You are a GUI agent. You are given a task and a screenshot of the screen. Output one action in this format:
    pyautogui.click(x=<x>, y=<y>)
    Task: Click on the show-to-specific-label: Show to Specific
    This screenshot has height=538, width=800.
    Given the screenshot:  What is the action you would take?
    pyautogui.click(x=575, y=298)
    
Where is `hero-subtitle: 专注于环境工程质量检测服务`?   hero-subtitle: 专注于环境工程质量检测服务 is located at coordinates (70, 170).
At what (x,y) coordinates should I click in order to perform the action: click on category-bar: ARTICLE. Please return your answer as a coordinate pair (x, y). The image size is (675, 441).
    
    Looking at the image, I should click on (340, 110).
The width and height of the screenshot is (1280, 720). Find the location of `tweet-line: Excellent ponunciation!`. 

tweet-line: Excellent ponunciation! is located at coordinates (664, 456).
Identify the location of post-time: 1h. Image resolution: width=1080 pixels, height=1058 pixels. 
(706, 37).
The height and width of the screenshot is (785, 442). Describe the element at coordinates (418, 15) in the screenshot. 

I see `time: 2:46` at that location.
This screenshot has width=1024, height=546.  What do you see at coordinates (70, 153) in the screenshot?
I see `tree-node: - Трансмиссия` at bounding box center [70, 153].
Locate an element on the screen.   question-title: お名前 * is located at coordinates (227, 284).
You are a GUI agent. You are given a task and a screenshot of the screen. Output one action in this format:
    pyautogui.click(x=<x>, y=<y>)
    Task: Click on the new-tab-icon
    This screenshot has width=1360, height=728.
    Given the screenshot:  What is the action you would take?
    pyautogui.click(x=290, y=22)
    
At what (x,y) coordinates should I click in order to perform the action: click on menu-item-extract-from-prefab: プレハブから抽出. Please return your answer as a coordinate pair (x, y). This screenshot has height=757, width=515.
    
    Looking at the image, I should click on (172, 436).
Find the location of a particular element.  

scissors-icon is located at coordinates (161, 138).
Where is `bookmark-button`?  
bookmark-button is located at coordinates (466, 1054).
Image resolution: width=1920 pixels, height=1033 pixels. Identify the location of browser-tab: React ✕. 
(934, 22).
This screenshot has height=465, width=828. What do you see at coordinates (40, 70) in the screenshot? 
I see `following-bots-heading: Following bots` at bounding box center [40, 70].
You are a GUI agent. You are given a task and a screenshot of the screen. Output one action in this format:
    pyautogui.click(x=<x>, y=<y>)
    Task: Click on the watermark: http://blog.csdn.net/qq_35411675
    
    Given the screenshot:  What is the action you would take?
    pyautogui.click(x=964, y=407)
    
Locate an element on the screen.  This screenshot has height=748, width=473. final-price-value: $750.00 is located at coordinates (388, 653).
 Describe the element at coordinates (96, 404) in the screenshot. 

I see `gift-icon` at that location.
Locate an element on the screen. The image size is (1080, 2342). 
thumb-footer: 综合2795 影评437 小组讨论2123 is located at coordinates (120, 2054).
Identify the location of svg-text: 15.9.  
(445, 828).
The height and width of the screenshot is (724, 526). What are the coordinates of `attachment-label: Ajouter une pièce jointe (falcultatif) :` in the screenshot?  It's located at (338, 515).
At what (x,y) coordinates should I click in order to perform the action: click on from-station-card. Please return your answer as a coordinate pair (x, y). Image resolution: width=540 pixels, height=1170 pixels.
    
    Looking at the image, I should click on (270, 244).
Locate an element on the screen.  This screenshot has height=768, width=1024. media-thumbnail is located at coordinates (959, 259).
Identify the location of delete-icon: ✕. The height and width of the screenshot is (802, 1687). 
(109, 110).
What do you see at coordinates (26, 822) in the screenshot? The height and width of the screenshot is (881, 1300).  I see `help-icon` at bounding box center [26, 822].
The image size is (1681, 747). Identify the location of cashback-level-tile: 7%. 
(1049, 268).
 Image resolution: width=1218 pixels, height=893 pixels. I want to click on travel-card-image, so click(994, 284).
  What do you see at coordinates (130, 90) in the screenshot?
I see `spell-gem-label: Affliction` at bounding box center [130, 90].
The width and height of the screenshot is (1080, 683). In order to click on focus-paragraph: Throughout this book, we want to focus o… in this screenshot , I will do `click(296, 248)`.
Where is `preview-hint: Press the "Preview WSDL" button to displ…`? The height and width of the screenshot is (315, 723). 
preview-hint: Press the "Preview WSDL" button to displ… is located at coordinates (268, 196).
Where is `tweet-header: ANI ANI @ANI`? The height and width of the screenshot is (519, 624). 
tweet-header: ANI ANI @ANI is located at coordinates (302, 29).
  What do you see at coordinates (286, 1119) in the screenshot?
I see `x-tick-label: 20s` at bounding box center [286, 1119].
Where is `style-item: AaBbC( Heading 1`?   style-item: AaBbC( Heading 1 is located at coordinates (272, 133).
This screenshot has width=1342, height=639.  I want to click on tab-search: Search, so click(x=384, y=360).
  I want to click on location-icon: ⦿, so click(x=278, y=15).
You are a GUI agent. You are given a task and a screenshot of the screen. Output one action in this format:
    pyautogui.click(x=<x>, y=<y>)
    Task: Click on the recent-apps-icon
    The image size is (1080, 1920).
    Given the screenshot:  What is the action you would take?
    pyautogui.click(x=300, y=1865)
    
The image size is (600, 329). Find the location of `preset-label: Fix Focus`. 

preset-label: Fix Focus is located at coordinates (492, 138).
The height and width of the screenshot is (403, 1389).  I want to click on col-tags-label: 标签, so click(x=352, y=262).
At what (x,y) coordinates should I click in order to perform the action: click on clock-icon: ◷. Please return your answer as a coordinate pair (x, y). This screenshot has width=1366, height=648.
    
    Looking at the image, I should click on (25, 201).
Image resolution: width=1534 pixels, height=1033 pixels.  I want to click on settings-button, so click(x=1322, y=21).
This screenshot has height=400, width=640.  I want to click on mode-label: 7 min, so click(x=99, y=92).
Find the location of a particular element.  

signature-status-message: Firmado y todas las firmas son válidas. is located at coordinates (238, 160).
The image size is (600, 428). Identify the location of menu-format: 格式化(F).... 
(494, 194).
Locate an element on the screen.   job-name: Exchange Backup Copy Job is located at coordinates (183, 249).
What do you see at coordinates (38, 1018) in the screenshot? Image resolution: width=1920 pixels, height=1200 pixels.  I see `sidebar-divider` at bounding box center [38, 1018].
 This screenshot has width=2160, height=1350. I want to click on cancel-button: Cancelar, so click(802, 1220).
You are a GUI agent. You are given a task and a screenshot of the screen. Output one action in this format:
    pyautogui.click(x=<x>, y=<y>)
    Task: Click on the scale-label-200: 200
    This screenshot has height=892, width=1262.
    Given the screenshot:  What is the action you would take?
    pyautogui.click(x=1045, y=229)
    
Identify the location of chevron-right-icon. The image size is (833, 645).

**Aim of the exercise**. Present all of the data above as a numbered list, one line per item, leaving out every blank line.

**Reply to the exercise**.
1. You are a GUI agent. You are given a task and a screenshot of the screen. Output one action in this format:
2.     pyautogui.click(x=<x>, y=<y>)
3.     Task: Click on the show-to-specific-label: Show to Specific
4.     This screenshot has height=538, width=800.
5.     Given the screenshot:  What is the action you would take?
6.     pyautogui.click(x=575, y=298)
7. Where is `hero-subtitle: 专注于环境工程质量检测服务`?   hero-subtitle: 专注于环境工程质量检测服务 is located at coordinates (70, 170).
8. At what (x,y) coordinates should I click in order to perform the action: click on category-bar: ARTICLE. Please return your answer as a coordinate pair (x, y). The image size is (675, 441).
9.     Looking at the image, I should click on (340, 110).
10. The width and height of the screenshot is (1280, 720). Find the location of `tweet-line: Excellent ponunciation!`. 
11. tweet-line: Excellent ponunciation! is located at coordinates (664, 456).
12. Identify the location of post-time: 1h. Image resolution: width=1080 pixels, height=1058 pixels. 
13. (706, 37).
14. The height and width of the screenshot is (785, 442). Describe the element at coordinates (418, 15) in the screenshot. 
15. I see `time: 2:46` at that location.
16. This screenshot has width=1024, height=546.  What do you see at coordinates (70, 153) in the screenshot?
17. I see `tree-node: - Трансмиссия` at bounding box center [70, 153].
18. Locate an element on the screen.   question-title: お名前 * is located at coordinates (227, 284).
19. You are a GUI agent. You are given a task and a screenshot of the screen. Output one action in this format:
20.     pyautogui.click(x=<x>, y=<y>)
21.     Task: Click on the new-tab-icon
22.     This screenshot has width=1360, height=728.
23.     Given the screenshot:  What is the action you would take?
24.     pyautogui.click(x=290, y=22)
25. At what (x,y) coordinates should I click in order to perform the action: click on menu-item-extract-from-prefab: プレハブから抽出. Please return your answer as a coordinate pair (x, y). This screenshot has height=757, width=515.
26.     Looking at the image, I should click on (172, 436).
27. Find the location of a particular element.  
28. scissors-icon is located at coordinates (161, 138).
29. Where is `bookmark-button`?  
30. bookmark-button is located at coordinates (466, 1054).
31. Image resolution: width=1920 pixels, height=1033 pixels. Identify the location of browser-tab: React ✕. 
32. (934, 22).
33. This screenshot has height=465, width=828. What do you see at coordinates (40, 70) in the screenshot? 
34. I see `following-bots-heading: Following bots` at bounding box center [40, 70].
35. You are a GUI agent. You are given a task and a screenshot of the screen. Output one action in this format:
36.     pyautogui.click(x=<x>, y=<y>)
37.     Task: Click on the watermark: http://blog.csdn.net/qq_35411675
38.     Given the screenshot:  What is the action you would take?
39.     pyautogui.click(x=964, y=407)
40. Locate an element on the screen.  This screenshot has height=748, width=473. final-price-value: $750.00 is located at coordinates (388, 653).
41.  Describe the element at coordinates (96, 404) in the screenshot. 
42. I see `gift-icon` at that location.
43. Locate an element on the screen. The image size is (1080, 2342). 
44. thumb-footer: 综合2795 影评437 小组讨论2123 is located at coordinates (120, 2054).
45. Identify the location of svg-text: 15.9.  
46. (445, 828).
47. The height and width of the screenshot is (724, 526). What are the coordinates of `attachment-label: Ajouter une pièce jointe (falcultatif) :` in the screenshot?  It's located at (338, 515).
48. At what (x,y) coordinates should I click in order to perform the action: click on from-station-card. Please return your answer as a coordinate pair (x, y). Image resolution: width=540 pixels, height=1170 pixels.
49.     Looking at the image, I should click on (270, 244).
50. Locate an element on the screen.  This screenshot has height=768, width=1024. media-thumbnail is located at coordinates (959, 259).
51. Identify the location of delete-icon: ✕. The height and width of the screenshot is (802, 1687). 
52. (109, 110).
53. What do you see at coordinates (26, 822) in the screenshot? The height and width of the screenshot is (881, 1300).  I see `help-icon` at bounding box center [26, 822].
54. The image size is (1681, 747). Identify the location of cashback-level-tile: 7%. 
55. (1049, 268).
56.  Image resolution: width=1218 pixels, height=893 pixels. I want to click on travel-card-image, so click(994, 284).
57.   What do you see at coordinates (130, 90) in the screenshot?
58. I see `spell-gem-label: Affliction` at bounding box center [130, 90].
59. The width and height of the screenshot is (1080, 683). In order to click on focus-paragraph: Throughout this book, we want to focus o… in this screenshot , I will do `click(296, 248)`.
60. Where is `preview-hint: Press the "Preview WSDL" button to displ…`? The height and width of the screenshot is (315, 723). 
61. preview-hint: Press the "Preview WSDL" button to displ… is located at coordinates (268, 196).
62. Where is `tweet-header: ANI ANI @ANI`? The height and width of the screenshot is (519, 624). 
63. tweet-header: ANI ANI @ANI is located at coordinates (302, 29).
64.   What do you see at coordinates (286, 1119) in the screenshot?
65. I see `x-tick-label: 20s` at bounding box center [286, 1119].
66. Where is `style-item: AaBbC( Heading 1`?   style-item: AaBbC( Heading 1 is located at coordinates (272, 133).
67. This screenshot has width=1342, height=639.  I want to click on tab-search: Search, so click(x=384, y=360).
68.   I want to click on location-icon: ⦿, so click(x=278, y=15).
69. You are a GUI agent. You are given a task and a screenshot of the screen. Output one action in this format:
70.     pyautogui.click(x=<x>, y=<y>)
71.     Task: Click on the recent-apps-icon
72.     The image size is (1080, 1920).
73.     Given the screenshot:  What is the action you would take?
74.     pyautogui.click(x=300, y=1865)
75. The image size is (600, 329). Find the location of `preset-label: Fix Focus`. 
76. preset-label: Fix Focus is located at coordinates (492, 138).
77. The height and width of the screenshot is (403, 1389).  I want to click on col-tags-label: 标签, so click(x=352, y=262).
78. At what (x,y) coordinates should I click in order to perform the action: click on clock-icon: ◷. Please return your answer as a coordinate pair (x, y). This screenshot has width=1366, height=648.
79.     Looking at the image, I should click on (25, 201).
80. Image resolution: width=1534 pixels, height=1033 pixels.  I want to click on settings-button, so click(x=1322, y=21).
81. This screenshot has height=400, width=640.  I want to click on mode-label: 7 min, so click(x=99, y=92).
82. Find the location of a particular element.  
83. signature-status-message: Firmado y todas las firmas son válidas. is located at coordinates (238, 160).
84. The image size is (600, 428). Identify the location of menu-format: 格式化(F).... 
85. (494, 194).
86. Locate an element on the screen.   job-name: Exchange Backup Copy Job is located at coordinates (183, 249).
87. What do you see at coordinates (38, 1018) in the screenshot? Image resolution: width=1920 pixels, height=1200 pixels.  I see `sidebar-divider` at bounding box center [38, 1018].
88.  This screenshot has width=2160, height=1350. I want to click on cancel-button: Cancelar, so click(802, 1220).
89. You are a GUI agent. You are given a task and a screenshot of the screen. Output one action in this format:
90.     pyautogui.click(x=<x>, y=<y>)
91.     Task: Click on the scale-label-200: 200
92.     This screenshot has height=892, width=1262.
93.     Given the screenshot:  What is the action you would take?
94.     pyautogui.click(x=1045, y=229)
95. Identify the location of chevron-right-icon. The image size is (833, 645).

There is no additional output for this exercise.